The phosphocalcic balance showed hypercalcemia at 2.70 mmol/l, hypophosphatemia at 0.4 mmol/l, and the parathyroid hormone was increased to 172 ng/l confirming the diagnosis of associated primary hyperparathyroidism. Cervical ultrasound revealed an upper left parathyroid nodule.

Other basic biological tests were within normal limits: erythrocyte sedimentation rate, C reactive protein, hemoglobin, leucocytes, platelet, ionogram, creatinine, glomerular filtration rate, glycaemia, liver enzymes, muscle enzymes, total cholesterol, triglycerides, serum protein electrophoresis, thyroid tests, and urine analysis.

The patient was medically treated for his hypercalcemia and referred for surgical cure of his parathyroid adenoma. He was operated with simple operative follow-ups and histological examination confirmed the diagnosis of a simple parathyroid adenoma.

The subsequent evolution was marked by the normalization of the calcemia and the net regression of the frequencies and the intensity of the seizures.
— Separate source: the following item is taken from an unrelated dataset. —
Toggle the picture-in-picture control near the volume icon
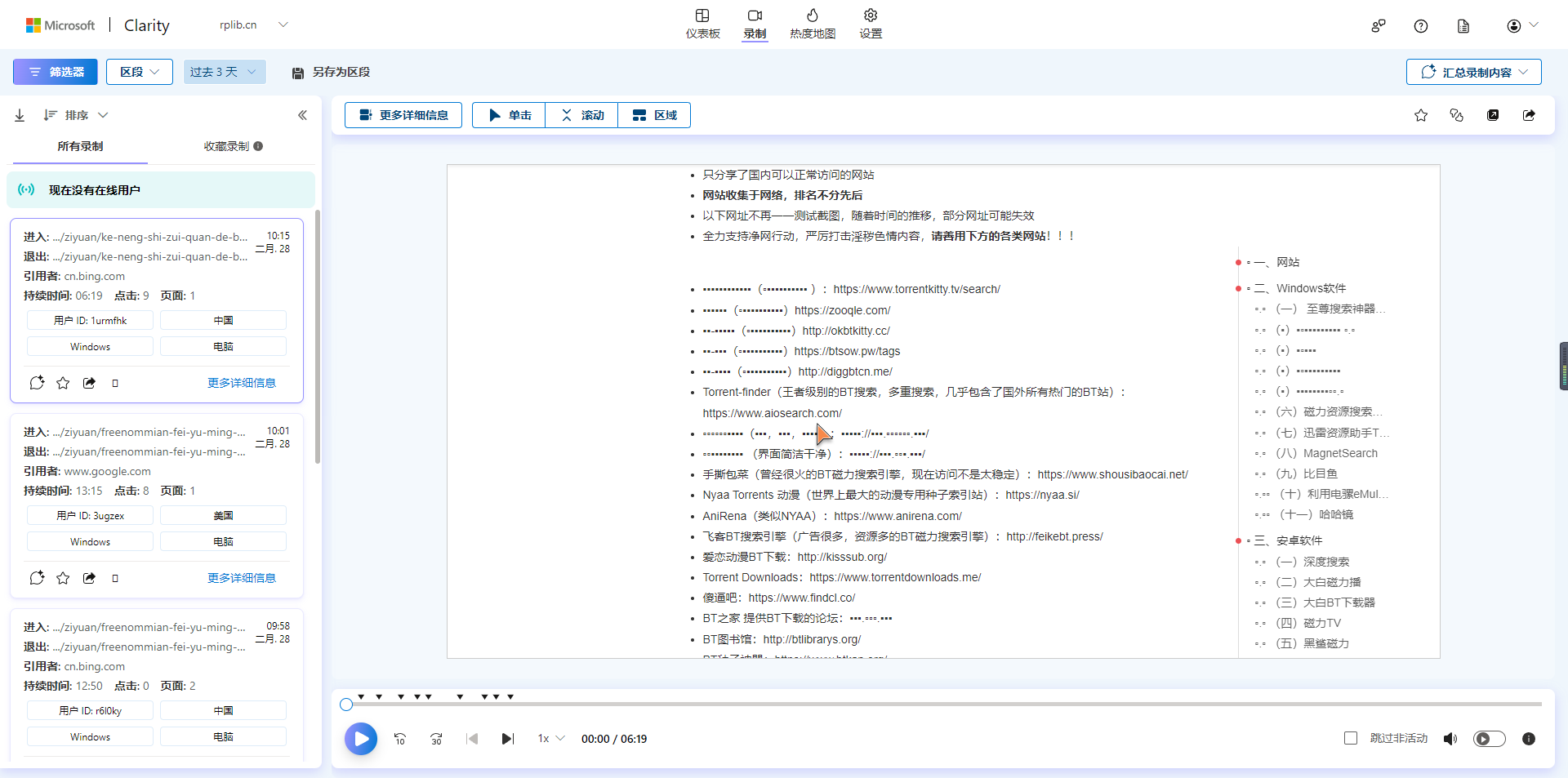Viewport: 1568px width, 778px height. (1490, 738)
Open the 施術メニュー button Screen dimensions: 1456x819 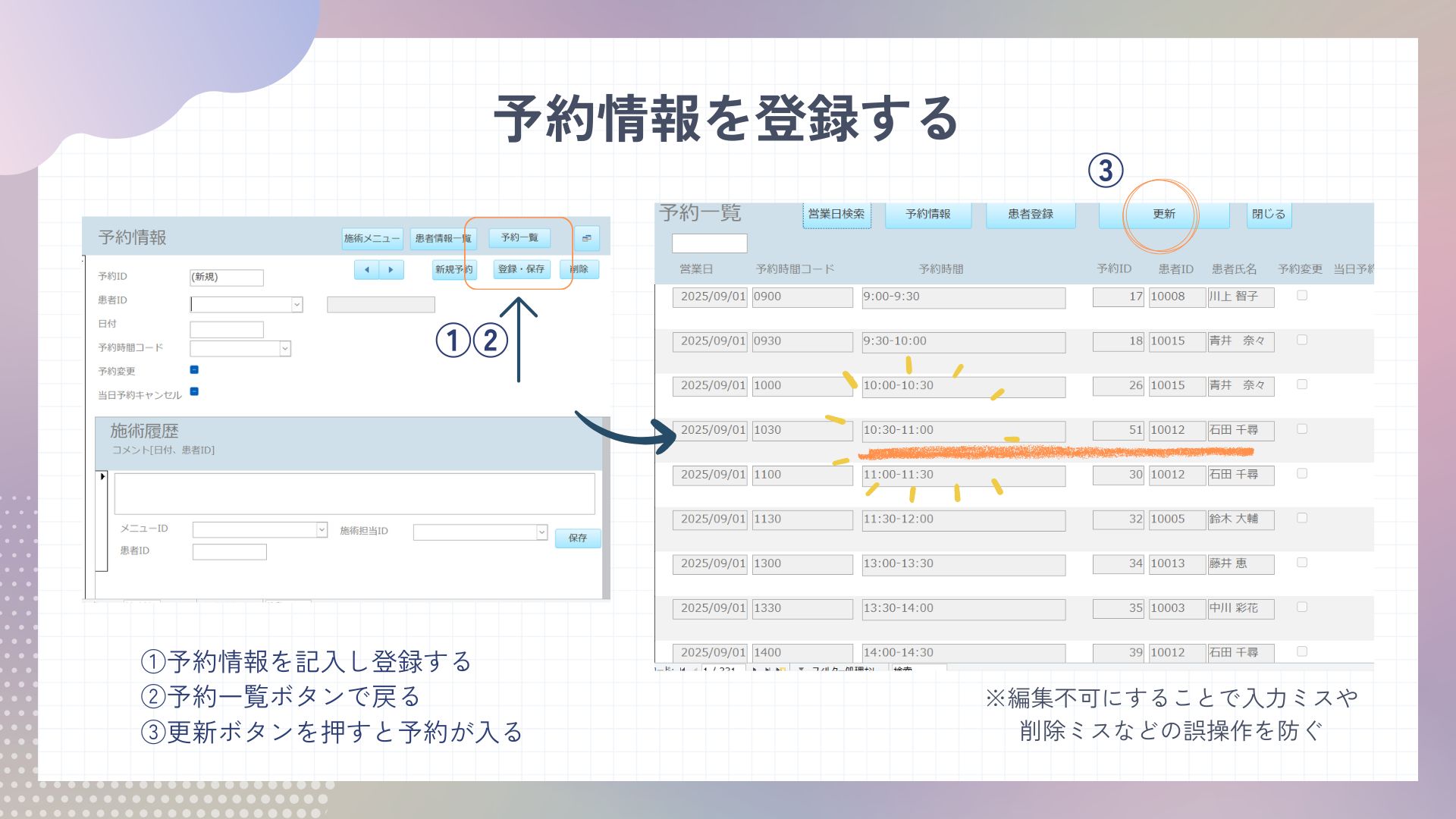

Doses of valproic acid were significantly reduced.

Discussion

The main neurological manifestations of FD are extrapyramidal syndrome (rigidity-hypokinesia)/parkinsonism, movements disorders, cognitive impairment, and mood changes [2,3,4,6,11]. Seizures, encephalopathy, pseudo-stroke (MELAS syndrome), early dementia, confusional syndrome, psychosis, cerebellar ataxia, schizophrenia, and mental retardation are rarely reported [2,3,4,6,11,12,13]. Epilepsy is an exceptional and not well-known neurological manifestation of FD [2,10,12] explaining that the diagnosis of FD is most often fortuitous during a seizure episode, based on the data of the brain imaging [5,8,14].

The epilepsy associated with FD can be of several types: grand mal [3,6,15]; focal epilepsy [2]; frontal lobe epilepsy [9]; complex partial seizure [10] and West syndrome [16]. Epilepsy may exceptionally be the first manifestation of FD in both sporadic [5,6,8,10,14] and familial forms [2,9] and at any age. Indeed, FD-associated epilepsy has been reported in pediatric patients [2], adolescents [14,17], adults [4,8,10,15], and even geriatrics [6]. Lack of knowledge of this possible complication of FD is often the cause of sometimes significant diagnostic delay [6,11,14,17].

Epilepsy during FD is classically recurrent, poorly responding to, or even refractory to, antiepileptic treatment [2,4,14,17,18]. On the other hand, the evolution is usually spectacular under adapted treatment with oral calcium and active vitamin D [4,14].

The pathophysiology of epilepsy during FD is variable according to the type of this disease:

  1. In familial forms of FD (PFBC) epilepsy seems to be polygenic [2]. Indeed, observations by Fjaer R et al, of familial PFBC cases with associated epilepsy, had in addition to expressing the PFBC-specific SLC20A2 mutation, a mutation in the CHRNB2 gene responsible for the "autosomal dominant frontal lobe epilepsy" [9].
  2. In sporadic or idiopathic forms of FD, seizures/epilepsy are mainly secondary to associated abnormalities of phosphocalcic metabolism, particularly hypocalcemia secondary to hypoparathyroidism [10,11,14].

Indeed, it is well known that FD is classically associates with parathyroid disorders, particularly with primary hypoparathyroidism and more rarely with secondary hypoparathyroidism or pseudohypoparathyroidism [6,11,14,15]. The abnormalities of the phosphocalcic metabolism are a factor potentiating the own epileptogenic status of this entity.

Our observation is distinguished by the association of FD with primary hyperparathyroidism which is not classical. The convulsions thus had a twofold component: the underlying FD and recent exacerbations were related to hypercalcemia.

Conclusion

Our observation is distinguished by the association of FD with hyperparathyroidism and by the exceptional mode of revelation of this disease: epilepsy. This observation is also original in that surgical excision of the parathyroid adenoma significantly improved outcome of epilepsy, with a clear reduction in the frequency of seizures and decrease in the required doses of anticonvulsant treatment.

The FD deserves to be known and screened for when the cause of seizures or epilepsy cannot be proven, especially since it is often associated with parathyroid disorders whose timely treatment can avoid secondary sometimes serious complications.